I used to think Pathetic
Me a school-less friend a freakish fish.
Even the whales had been to land pointed to the structures
left of their legs after a million year delay
& I confess I did delay
my coming to land ate more kelp than I cared kept yelling just to amplify
the waves. But then I thought of legs! How nice those structures
& walking would be!
We had dancing to embody!
& I had had enough of fin & sonic squeaking at the eels & fearing fishermen
who just looked in yellow plastic nautically-knotted so pathetic!
But how could I claim to be better still wearing my mother’s scales? I am empathetic
to all the creatures of indecision digestion & delay
to the people who throw a hand in in an attempt to fish
out a future
to speak up & after a time bravely amplify
the playful forked pianos of their teeth.
Whose body
can keep the same structures the same strictures of their body? I will bite
any body’s impositions change the skin’s structures
the body’s breathy sympathy
to itself
the insane attachment to stay breathing. I will let my body
be sand soothing the motion of waves each a grain of delay.

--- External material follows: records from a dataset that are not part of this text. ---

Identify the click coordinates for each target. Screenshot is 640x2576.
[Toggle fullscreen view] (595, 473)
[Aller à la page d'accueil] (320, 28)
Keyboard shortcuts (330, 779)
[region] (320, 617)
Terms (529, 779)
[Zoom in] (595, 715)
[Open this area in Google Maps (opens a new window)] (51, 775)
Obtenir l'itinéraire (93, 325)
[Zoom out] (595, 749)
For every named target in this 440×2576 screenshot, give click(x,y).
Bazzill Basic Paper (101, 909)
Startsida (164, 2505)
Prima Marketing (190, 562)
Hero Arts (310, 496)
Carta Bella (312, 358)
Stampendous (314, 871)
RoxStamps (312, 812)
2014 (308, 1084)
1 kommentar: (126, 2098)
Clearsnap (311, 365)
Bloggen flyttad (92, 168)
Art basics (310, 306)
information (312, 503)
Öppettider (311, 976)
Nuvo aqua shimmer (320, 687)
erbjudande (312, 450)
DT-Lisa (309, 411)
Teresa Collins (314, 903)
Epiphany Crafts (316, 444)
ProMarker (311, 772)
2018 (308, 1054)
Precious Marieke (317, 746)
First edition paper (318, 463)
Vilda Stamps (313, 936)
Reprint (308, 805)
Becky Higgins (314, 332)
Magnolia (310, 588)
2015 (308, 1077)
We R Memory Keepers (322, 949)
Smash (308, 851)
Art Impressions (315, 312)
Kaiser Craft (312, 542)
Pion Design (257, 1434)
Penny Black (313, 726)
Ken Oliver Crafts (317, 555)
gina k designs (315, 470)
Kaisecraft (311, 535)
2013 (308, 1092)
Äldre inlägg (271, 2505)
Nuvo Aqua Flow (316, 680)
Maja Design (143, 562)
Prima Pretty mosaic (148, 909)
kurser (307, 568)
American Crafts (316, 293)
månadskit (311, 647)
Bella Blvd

I can lie lie down with you & be an ampoule
of sealed & sterile pleasure or the freshly netted fish
of joy swimming with blood. in the current I decorate this body
break shells & shards to pierce this structure.
I will make a hymn of fallow fishish
gurgles & gasps. I can be sympathetic
I can bridge the habitat & habit of delay
& make a fluid language make sound so fine
—& yes—
so amplified.
Brennan Bogert is a poet, freelance writer and editor, and collector of street-sounds. She regularly contributes LGBT Arts and Culture coverage for Go Magazine. Other places her work has appeared include Iowa’s Best Emerging Poets, Cathexis NW, The Paha Review, Little Village Magazine, and elsewhere. She graduated from The University of Iowa with B.A. in English and Creative Writing and is currently pursuing her MFA in Writing from Sarah Lawrence College. You can learn more about her at brynnbogert.com.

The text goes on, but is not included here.